Kathleen Boyer suspects the mailman. She said she could not think of anyone else in her neighborhood who would have complained about the two beehives she kept under a pine tree in her front yard in Flatbush, Brooklyn, leading the city’s health department to fine her $2,000 last fall. “I was kind of surprised,” said Mrs. Boyer, an art director with a media company. “People see us in our bee suit and they’d bring their kids to watch us and ask us questions.”
New York City is among the few jurisdictions in the country that deem beekeeping illegal, lumping the honeybee together with hyenas, tarantulas, cobras, dingoes and other animals considered too dangerous or venomous for city life. But the honeybee’s bad rap — and the days of urban beekeepers being outlaws — may soon be over.
On Tuesday, the Department of Health and Mental Hygiene’s board will take up the issue of amending the health code to allow residents to keep hives of Apis mellifera, the common, nonaggressive honeybee. Health department officials said the change was being considered after research showed that the reports of bee stings in the city were minimal and that honeybees did not pose a public health threat. The officials were also prodded by beekeepers who, in a petition and at a public hearing last month, argued that their hives promoted sustainable agriculture in the city.
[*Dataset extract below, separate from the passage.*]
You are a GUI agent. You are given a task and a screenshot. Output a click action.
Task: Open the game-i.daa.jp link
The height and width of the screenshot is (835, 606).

A ban, of course, has not deterred many New Yorkers from setting up hives on rooftops and in yards and community gardens, doing it as a hobby, to pollinate their plants or to earn extra income from honey. Although the exact number of beekeepers in the city is unknown, many openly flout the law. They have their own association, hold beekeeping workshops, sell their honey at farmers’ markets and tend to their hives as unapologetically as others might jaywalk, blaming their legal predicament on people’s ignorance of bees.